We've been fans of Madi Diaz for a while, so it was great to see the Nashvile singer-songwriter live for the first time. I was also unaware that she spent time in Boston, and she talked about living ten blocks from the venue. Taking the Green Stage with her guitar and only accompanied by a drummer, Diaz was the perfect way to start off my day with her upbeat mix of indie rock, singer-songwriter fare, and pop. I was also pleasantly surprised by how much of her music the crowd knew. I tend to live in my musical bubble, unaware of what's popular or not, and Diaz is much more well known than I thought. 

The Wolff Sisters

The Wolff Sisters opened up the Orange (aka local) Stage, and I was thrilled to finally see them. The trio of actual sisters were playing with a bass player and a drummer, and I had unusually high expectations for them. The well exceeded any expectations I had. It definitely helped that they had a large number of fans in attendance to help build the excitement. The Wolff Sisters played a thirty minute set of folk, country, and folk-rock songs that were an absolute delight. I've been a fan for years, but this set will insure that I make seeing them again a priority.

Ric Wilson

One of the nice things about a festival like Boston Calling is that you get to see artists you probably wouldn't otherwise. Ric Wilson is an artist I would never seek out, but I wandered over to the Allianz Blue Stag to catch his set after The Wolff Sisters. The Chicago dance/electronic/hip hop artist is a dynamic performer, and I was almost instantly sucked in. Wilson has an almost supernatural charisma which had the audience hanging on every moment of his set. Even a story about hanging out in Boston at a restaurant that sold three dollar margaritas was compelling. Boston Calling can give us a chance to step out of our musical comfort zones, and when I can discover an artist like Ric Wilson, that's a great thing.

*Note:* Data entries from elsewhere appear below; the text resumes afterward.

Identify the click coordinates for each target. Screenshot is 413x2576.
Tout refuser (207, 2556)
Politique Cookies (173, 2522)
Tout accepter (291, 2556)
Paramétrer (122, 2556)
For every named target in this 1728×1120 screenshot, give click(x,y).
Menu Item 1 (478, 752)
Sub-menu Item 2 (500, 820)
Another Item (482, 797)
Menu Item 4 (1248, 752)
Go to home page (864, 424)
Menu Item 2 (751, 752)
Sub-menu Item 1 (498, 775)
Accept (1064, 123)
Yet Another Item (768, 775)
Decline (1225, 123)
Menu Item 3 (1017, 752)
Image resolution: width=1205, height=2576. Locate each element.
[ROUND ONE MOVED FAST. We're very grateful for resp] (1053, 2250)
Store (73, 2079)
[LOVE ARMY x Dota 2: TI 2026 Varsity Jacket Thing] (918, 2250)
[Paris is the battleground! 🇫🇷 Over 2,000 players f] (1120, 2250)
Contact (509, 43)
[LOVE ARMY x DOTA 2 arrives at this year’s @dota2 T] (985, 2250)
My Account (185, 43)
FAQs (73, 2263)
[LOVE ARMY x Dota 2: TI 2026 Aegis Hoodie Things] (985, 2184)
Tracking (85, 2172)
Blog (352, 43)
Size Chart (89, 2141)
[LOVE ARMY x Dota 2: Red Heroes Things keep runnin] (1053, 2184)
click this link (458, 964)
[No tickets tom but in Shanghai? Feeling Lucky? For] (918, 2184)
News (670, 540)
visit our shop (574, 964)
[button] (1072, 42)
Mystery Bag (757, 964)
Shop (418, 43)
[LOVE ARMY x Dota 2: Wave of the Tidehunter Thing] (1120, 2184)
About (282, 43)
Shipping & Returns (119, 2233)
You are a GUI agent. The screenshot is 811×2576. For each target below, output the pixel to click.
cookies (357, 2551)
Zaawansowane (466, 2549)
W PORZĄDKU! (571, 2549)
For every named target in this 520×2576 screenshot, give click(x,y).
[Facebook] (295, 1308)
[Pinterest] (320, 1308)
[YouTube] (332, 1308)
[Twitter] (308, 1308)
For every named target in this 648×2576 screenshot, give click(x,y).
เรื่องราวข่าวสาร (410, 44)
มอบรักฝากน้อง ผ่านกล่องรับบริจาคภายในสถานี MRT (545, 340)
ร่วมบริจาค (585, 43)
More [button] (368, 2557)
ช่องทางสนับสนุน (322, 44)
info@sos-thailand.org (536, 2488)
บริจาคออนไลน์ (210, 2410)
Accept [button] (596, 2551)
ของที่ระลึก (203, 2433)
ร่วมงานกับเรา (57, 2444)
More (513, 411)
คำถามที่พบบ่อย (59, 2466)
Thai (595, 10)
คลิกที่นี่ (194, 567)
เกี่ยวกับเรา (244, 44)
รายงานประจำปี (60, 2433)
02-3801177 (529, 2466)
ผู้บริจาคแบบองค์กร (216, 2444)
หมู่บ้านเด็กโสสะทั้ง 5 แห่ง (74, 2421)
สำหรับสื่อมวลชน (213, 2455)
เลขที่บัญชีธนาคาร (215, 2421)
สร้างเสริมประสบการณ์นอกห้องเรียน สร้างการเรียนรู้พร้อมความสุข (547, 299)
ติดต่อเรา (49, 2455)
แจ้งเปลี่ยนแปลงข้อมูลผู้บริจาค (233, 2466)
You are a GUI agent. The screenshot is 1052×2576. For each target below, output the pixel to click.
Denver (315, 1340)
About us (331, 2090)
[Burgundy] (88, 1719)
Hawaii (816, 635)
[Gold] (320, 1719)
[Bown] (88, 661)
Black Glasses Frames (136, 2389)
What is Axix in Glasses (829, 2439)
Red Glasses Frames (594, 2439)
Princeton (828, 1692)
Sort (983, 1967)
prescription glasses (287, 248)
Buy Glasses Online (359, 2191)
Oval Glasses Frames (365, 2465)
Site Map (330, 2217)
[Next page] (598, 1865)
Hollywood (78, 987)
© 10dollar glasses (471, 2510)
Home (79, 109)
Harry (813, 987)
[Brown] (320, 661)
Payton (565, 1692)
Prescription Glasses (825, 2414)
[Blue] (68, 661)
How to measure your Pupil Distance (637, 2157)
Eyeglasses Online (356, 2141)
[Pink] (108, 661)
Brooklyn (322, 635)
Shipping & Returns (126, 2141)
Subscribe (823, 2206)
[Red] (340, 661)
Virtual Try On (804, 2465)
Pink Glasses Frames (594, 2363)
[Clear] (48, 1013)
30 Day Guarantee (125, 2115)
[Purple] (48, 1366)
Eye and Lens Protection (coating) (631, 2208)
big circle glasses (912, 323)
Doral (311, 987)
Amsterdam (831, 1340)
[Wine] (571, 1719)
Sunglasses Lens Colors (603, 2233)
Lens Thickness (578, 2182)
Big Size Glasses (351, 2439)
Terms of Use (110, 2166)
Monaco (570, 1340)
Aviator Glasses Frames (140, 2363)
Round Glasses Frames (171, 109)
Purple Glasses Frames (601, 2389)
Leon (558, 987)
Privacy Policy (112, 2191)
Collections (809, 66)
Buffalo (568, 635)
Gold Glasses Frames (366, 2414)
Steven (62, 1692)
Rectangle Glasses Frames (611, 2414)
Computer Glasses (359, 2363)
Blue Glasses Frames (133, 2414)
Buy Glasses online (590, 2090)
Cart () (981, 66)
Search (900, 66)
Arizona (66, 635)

I hadn't seen JVK for almost two years. Back then, they were playing a nearly empty News Cafe with Tysk Tysk Task, and even under those conditions they flat out gave it their all and played like they were rocking an arena. Friday night they rocked the Orange Stage, and quite simply blew the crowd away. They have a unique style that mixes hard rock, punk, indie rock, and pop that is just made for playing a large stage. Jo Krieger is one of the most dynamic frontpeople in Boston, and the band plays like veterans that have been doing it for decades and not just a few years. As much as I'd like to have seen JVK in between August 2022 and Friday night, seeing how much they've grown in that time was amazing. I'm expecting a repeat trip to Boston Calling at a much larger stage in the near future.


Boston rapper kei closed out the Orange Stage Friday night. I saw her play a brief set at the 2022 Boston Music Awards and was instantly hooked. Hell, the entire audience was instantly hooked by her live show. At Boston Calling, she brought a DJ, drummer, guitarist, and back-up dancers to obliterate the stage, which she did. It was perfectly orchestrated chaos on stage, especially when guests like Clark D joined her. It's amazing seeing someone at such an early stage of her career have such charisma and confidence on stage, but that's just kei. If anyone in the Boston hip hop scene is poised to make a huge national splash in the next few years, it's definitely her. Get ready for her headlining set in 2027.

Leon Bridges

I was a huge fan of Leon Bridges 2015 debut album Coming Home. It seems like I blinked and he went from playing Great Scott and Royale to Agganis Arena. I didn't catch all of the neo-soul star's set on the Happy Valley Red Stage, but what I saw was transcendent. Even playing in front of tens of thousands of people, it somehow felt like a much more intimate performance than it was. I was personally happy that he did go back to Coming Home at times, and the crowd seemed to also know the earlier songs, too. My only complaint (which is weird for a music festival) is that the sound was too low. I was able to weasel my way fairly close to the stage, and still had to contend with a chatty crowd.